Alamar: A Moving Cinematic Experience


Image courtesy of Film Movement

Tracking the journey of two protagonists en route to the remote islands of Banco Chinchorro, Mexico's largest coral reef, director Pedro González-Rubio brings his audience to paradise in the opening minutes of his latest film, Alamar (To the Sea).
 
The protagonist pair consists of a father, Jorge, and his five-year-old son, Natan, who are on a honeymoon of sorts—one last hoorah in each others’ company before Jorge must return his son to civilization where he will live with his mother. Later joined by Matraca, the patriarch of the family, for the majority of the film the threesome roam the picturesque Caribbean landscape, avoiding salt water crocodiles, fishing, and playing with a white egret that they befriend and dub Blanquita. Watching Matraca and Jorge dive down into mazes of coral, courtesy of an underwater camera, and spear various sea creatures hiding in the nooks and crannies of the reef, is to bear witness to a way of life that has largely perished.
 
Though the film abstains from any particular environmental statement—the dialogue itself is even sparse—the gratitude that the protagonists and other Mayan fishermen display for an ecosystem that provides them with all the resources they need to subsist is contagious. It is the absence of a message that makes Alamar an impressionable artistic work where many other eco-activist films have failed. “The sea is omnipresent and Natan's sojourn is presented as a series of idyllic, fleeting vignettes all intimately linked to its ebb and flow,” writes film critic Michael Koresky. “[The director] has chosen to present things in a dispassionate way that serves the ecological message he broaches only at the end in declarative title cards referencing the fragile condition of Banco Chinchorro, which is threatened by tourism and growing urbanization." (Read Koresky's full critique here.)

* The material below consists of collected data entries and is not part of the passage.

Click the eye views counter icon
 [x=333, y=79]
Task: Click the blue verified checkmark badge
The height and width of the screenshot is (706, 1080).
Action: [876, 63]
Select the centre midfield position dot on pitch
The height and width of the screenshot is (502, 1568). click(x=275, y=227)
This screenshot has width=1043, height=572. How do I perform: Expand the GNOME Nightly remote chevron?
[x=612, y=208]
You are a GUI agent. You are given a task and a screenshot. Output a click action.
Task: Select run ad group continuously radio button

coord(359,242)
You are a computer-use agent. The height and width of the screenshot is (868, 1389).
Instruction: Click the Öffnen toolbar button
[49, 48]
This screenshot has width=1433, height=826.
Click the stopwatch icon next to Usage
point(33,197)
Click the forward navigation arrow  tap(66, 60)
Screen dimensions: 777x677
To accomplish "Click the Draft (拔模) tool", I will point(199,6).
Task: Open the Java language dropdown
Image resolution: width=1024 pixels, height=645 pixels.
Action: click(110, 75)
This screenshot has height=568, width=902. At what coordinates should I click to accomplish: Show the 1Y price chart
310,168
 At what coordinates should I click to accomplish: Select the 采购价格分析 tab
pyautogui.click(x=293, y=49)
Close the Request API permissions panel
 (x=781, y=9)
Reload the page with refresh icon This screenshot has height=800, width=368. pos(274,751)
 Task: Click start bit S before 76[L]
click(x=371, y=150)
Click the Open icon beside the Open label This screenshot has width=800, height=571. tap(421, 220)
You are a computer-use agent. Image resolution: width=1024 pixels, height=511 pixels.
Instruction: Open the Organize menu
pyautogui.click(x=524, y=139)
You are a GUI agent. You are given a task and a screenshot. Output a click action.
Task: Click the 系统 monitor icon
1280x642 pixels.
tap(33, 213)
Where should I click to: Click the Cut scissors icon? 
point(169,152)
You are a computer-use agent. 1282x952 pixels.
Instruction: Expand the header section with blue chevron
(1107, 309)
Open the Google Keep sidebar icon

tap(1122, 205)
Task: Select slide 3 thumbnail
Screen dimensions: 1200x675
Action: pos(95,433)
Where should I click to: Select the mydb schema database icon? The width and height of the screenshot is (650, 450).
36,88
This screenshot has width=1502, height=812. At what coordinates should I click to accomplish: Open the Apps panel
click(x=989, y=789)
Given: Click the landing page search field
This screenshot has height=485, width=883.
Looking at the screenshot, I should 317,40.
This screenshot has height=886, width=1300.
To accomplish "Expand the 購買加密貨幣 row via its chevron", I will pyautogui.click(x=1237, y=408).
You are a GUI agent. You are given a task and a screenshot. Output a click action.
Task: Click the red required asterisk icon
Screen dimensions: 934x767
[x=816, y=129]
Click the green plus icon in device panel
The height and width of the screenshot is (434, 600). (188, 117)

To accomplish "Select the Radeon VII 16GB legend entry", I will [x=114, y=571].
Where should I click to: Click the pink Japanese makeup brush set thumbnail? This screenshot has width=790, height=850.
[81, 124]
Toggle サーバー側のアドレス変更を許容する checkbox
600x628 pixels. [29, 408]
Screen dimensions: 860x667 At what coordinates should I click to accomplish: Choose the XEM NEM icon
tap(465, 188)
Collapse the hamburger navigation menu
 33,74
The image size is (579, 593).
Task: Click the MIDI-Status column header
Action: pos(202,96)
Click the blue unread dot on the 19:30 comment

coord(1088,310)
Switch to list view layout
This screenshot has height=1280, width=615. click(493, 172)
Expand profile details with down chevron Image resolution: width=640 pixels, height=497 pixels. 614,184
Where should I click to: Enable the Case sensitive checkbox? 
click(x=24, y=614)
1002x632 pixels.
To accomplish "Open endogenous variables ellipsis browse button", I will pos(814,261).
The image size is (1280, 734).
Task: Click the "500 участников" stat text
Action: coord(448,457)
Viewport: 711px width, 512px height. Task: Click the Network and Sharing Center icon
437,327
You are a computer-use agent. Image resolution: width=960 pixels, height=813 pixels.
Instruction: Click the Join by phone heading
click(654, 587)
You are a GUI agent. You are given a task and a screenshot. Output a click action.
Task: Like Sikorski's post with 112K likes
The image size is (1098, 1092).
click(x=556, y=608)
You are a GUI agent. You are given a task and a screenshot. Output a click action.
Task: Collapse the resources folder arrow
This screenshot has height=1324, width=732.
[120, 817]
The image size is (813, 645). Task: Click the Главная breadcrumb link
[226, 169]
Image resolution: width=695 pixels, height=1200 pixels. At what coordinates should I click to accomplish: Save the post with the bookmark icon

Image courtesy of Film Movement

Though successful in the scope of their reach, many contemporary environmentally themed films are weighted by heavy messages or politics and have therefore failed to inspire. A few recent examples are: Al Gore’s An Inconvenient Truth, which emphasizes the impending apocalyptic danger of global warming; Who Killed the Electric Car?, the 1996 documentary that highlights the ways in which the power and greed of General Motors trounced ecological ideals and environmental ingenuity; and most recently, Avatar, which though not a documentary, juxtaposes the commiserate, planet Pandora-loving, indigenous people, the Navi, and the greedy destructive human villains who are resolute in their mission to extract wealth through ecological exploitation.

 
Portraying militaristic earthlings destroying Pandora for “Unobtanium”as a parallel for Iraq, and obliterating the indigenous strong hold, “Home Tree,” with an explosion reminiscent of 9/11, James Cameron’s Avatar is too despotic in its statement to rouse much more than partisan reactions to its environmental message. Who Killed the Electric Car? devotes much of its screen time to tired insights like the greed of big oil and corporate America and does little to inspire. And unfortunately for Gore, pre-empting the release of An Inconvenient Truth, was Trey Parker and Matt Stone’s depiction of a lonely bumbling Al Gore who is coming to Southpark to spread his “super cerial” (serious) message that a half man, half bear, and half pig, aka ManBearPig, is coming to kill everyone in Southpark. When Gore recklessly attempts to slaughter the fictional ManBearPig with weapons, he destroys an entire mountain habitat causing an avalanche that nearly kills all the protagonist school children. Though this Gore is a caricature and an obvious satiric embellishment, it is still accurate as an inflation of the perception that non-global warming believers had, and still have, of the former Vice President’s environmental activism. An Inconvenient Truth may have won praise as a movie, picking up the Oscar for “Best Documentary,” but it did not win hearts and minds.
 
Ultimately these films, and others like them, do little to affect the public in a visceral way. “Hollywood is committed to recycling,” writes Sierra Club editor BJ Bergman in his Essay, Earth in the Balcony. “Often we get the same fluff served up countless times…while the packaging may say pro-environment, the contents tend to lack nutritional value. Rarely are the lessons trenchant enough to take your mind off your next fistful of Raisinets.”
 
The problem with affecting an audience with films that are by nature less commercial, is finding an audience. But when one connects with a film such as Alamar, like a memorable dream the images will last a lifetime, whereas what lingers of Avatar is James Cameron's visual feets. The lasting impression of An Inconvenient Truth is Al Gore holding a lazer pointer to the lyrics of Melissa Etheridge asking us to "wake up." What González-Rubio has shown us with Alamar is that the most compelling films say nothing, because the most masterful filmmakers speak with images and not words. In Alamar it is the aesthetic quality of the composed cinematic world that does the talking.